It’s 10pm: Do you know where your credentials are?

As quickly as tech moves, with one-year pit-stops and freelance tech work now the norm, it’s as important as ever to protect some of your most valuable business assets: login credentials.

Seems simple, right? Keep a secured master username and password list with periodic updates. Make sure they’re hard to guess. Make sure more than one person has access to them. Having done work for corporate monoliths and four-person startups, I can state confidently that rare is the organization that has an appropriate combination of secure credentials, and access to them.

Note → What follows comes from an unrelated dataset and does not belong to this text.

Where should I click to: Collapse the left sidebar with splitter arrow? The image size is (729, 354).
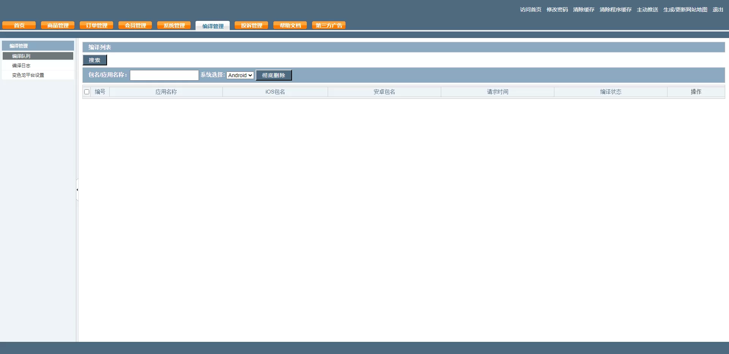pyautogui.click(x=77, y=190)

1. Centralize. Keep a secure master document of all usernames, passwords, challenge questions, and license keys. Insure that key people have access to it at all times.
2. Stay Strong. Use strong passwords. Yeah, you’ll probably need to continually cut and paste, but Password123 doesn’t cut it, even if it does begin with a cap. I’ve always like this password generator, and for an even easier, more straightforward tool check out the generator at Cloudwards.
3. ALWAYS, always make sure you have administrative rights to your domain, hosting, and FTP accounts. Little is more frustrating (for example) than when a former employee or consultant walks, your domain expires, it’s suddenly parked, and you’re on the phone with Network Solutions (or similar) trying to convince them that you’re an agent of that website or company, and trying to track down disgruntled former associates to help you. It’s a nightmare scenario that I experienced personally while working for a high-profile music artist. You can always add people as technical contacts on your hosting and domain control panels, while retaining your standing as account administrator.
4. Don’t let freelancers or employees establish or administrate social media accounts on your company’s behalf using their personal information. Companies often do this out of convenience, or a laissez-faire approach. If you don’t have the in-house expertise to do that, insist that consultants use a company-provided email account that you have admin access to.
5. Change passwords when employees change. Trust no one. It’s ok. That charming millennial that “did social” for you that left to create lists (like the one you’re reading now) for Buzzfeed is of completely unassailable character. But change your logins anyway.

You can never be 100% protected from unscrupulous vendors or employees. It’s impossible to peer into their hearts and know in advance whether they’ll make off with assets or access, but at worst, you should have a few tools to react fast should you need to.